• **Set problem**:
Copy the entries between the lines holding "Click the Secure Checkout button" and "Image resolution: width=1092", inclusive, switching "Sound settings" to "Audio settings" and changing nothing else. Leave the pictures out of your answer.

• **Data entries**:

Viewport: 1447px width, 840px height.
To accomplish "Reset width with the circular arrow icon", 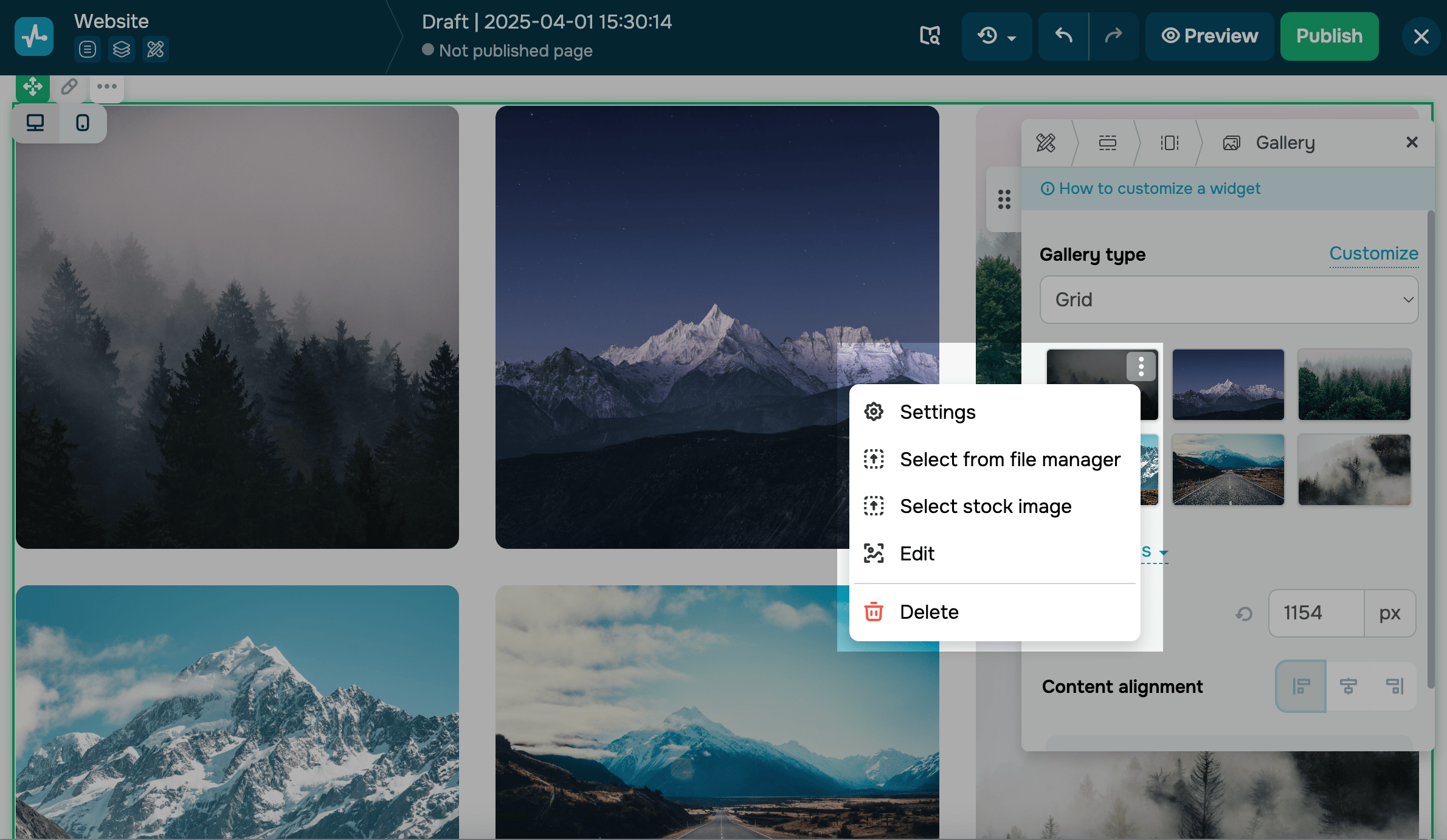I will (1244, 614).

==

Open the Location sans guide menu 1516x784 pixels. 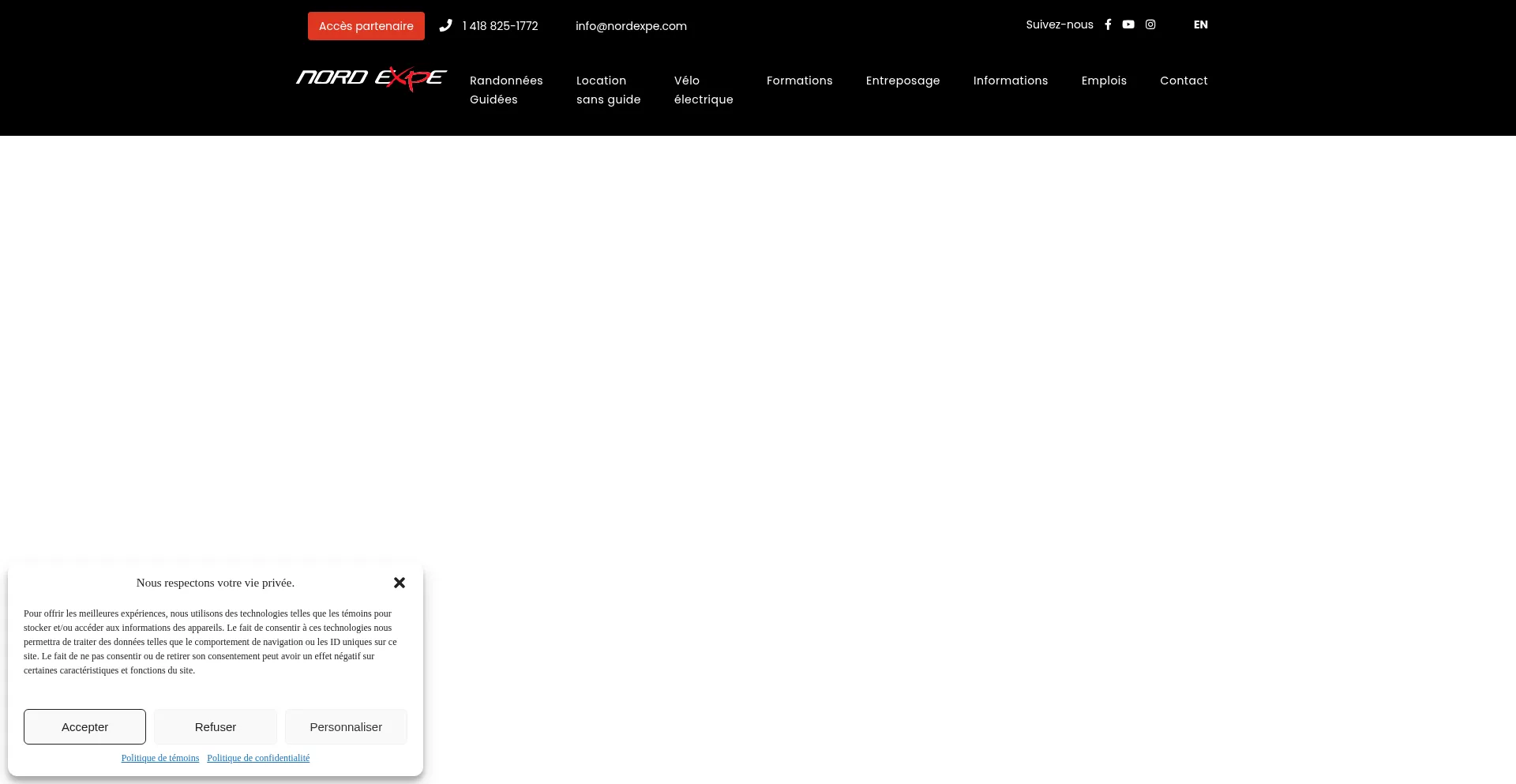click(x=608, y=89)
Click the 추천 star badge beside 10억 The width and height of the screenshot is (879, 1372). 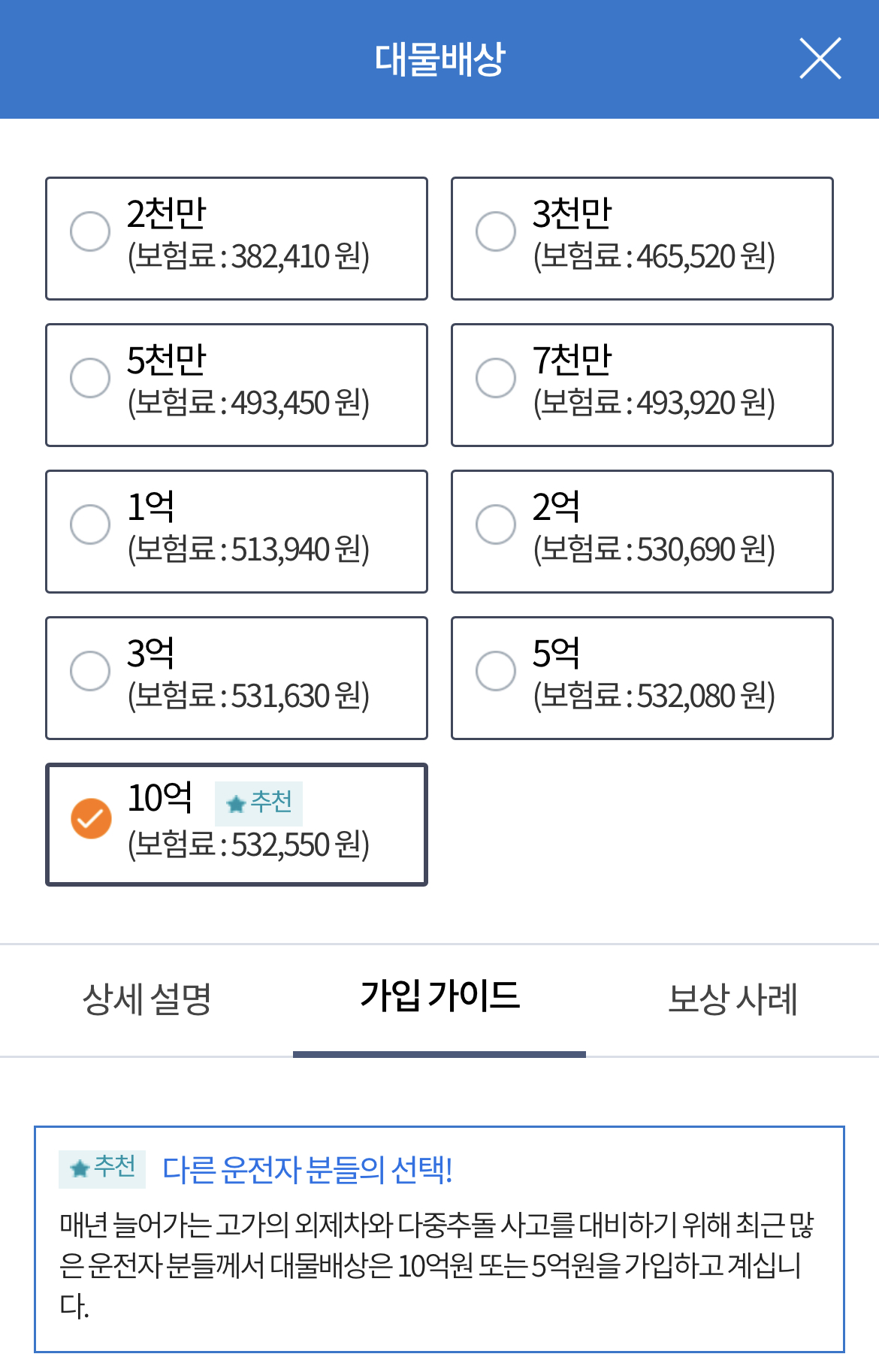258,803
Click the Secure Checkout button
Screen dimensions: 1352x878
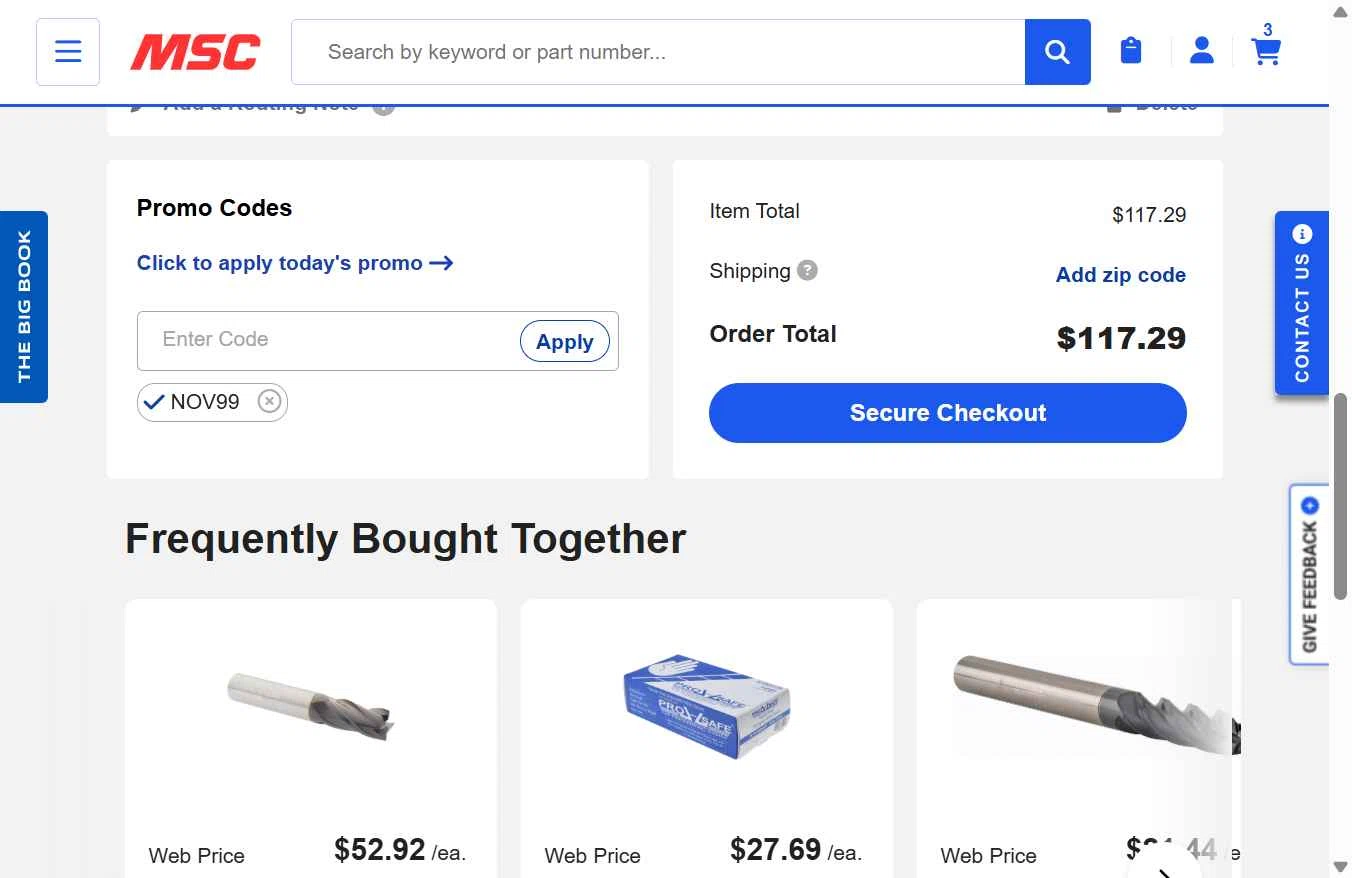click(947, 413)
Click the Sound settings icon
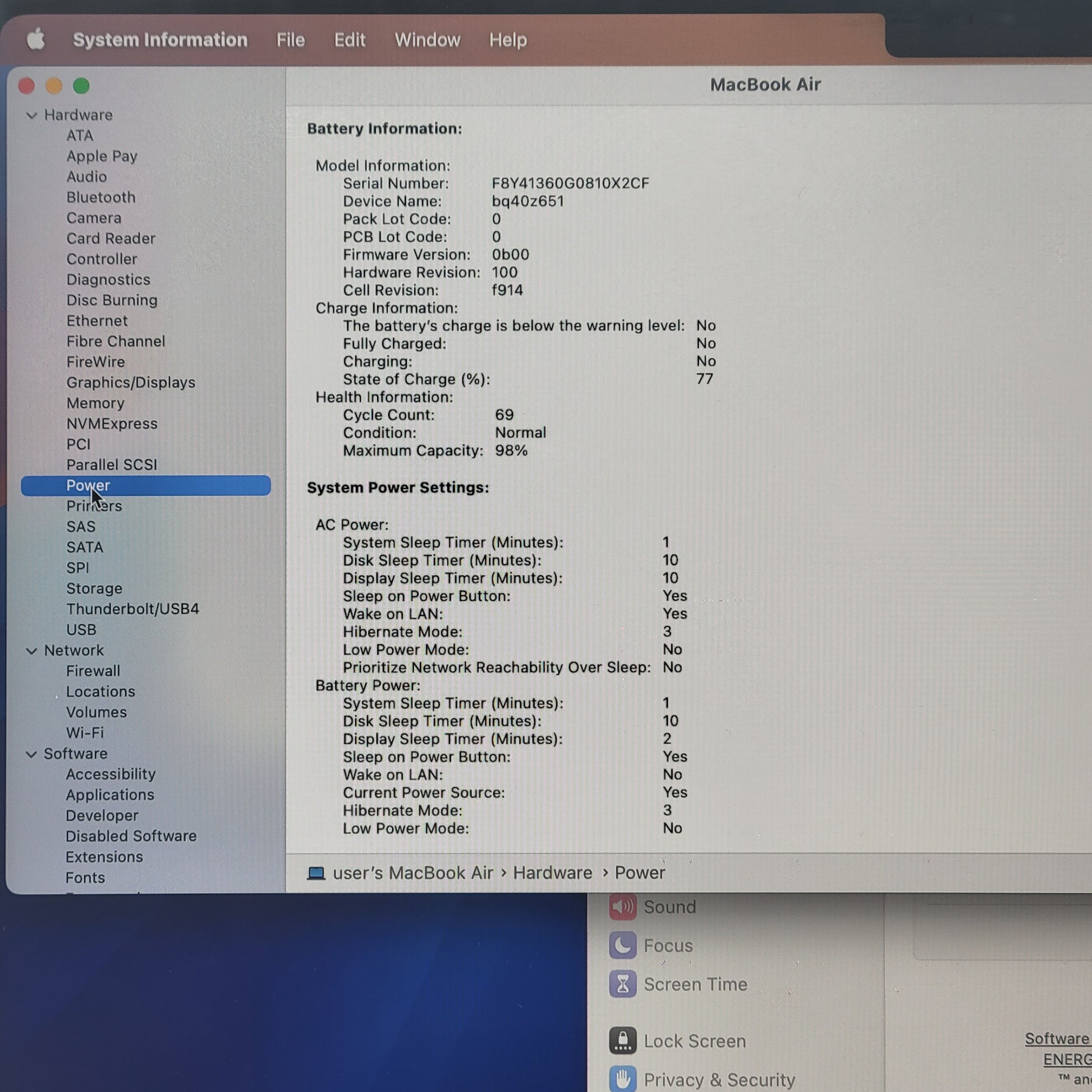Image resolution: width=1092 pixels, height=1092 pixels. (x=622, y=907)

• **Solution to the problem**:
Click the Secure Checkout button
Screen dimensions: 1352x878
click(947, 413)
Click the Audio settings icon
Image resolution: width=1092 pixels, height=1092 pixels. (x=622, y=907)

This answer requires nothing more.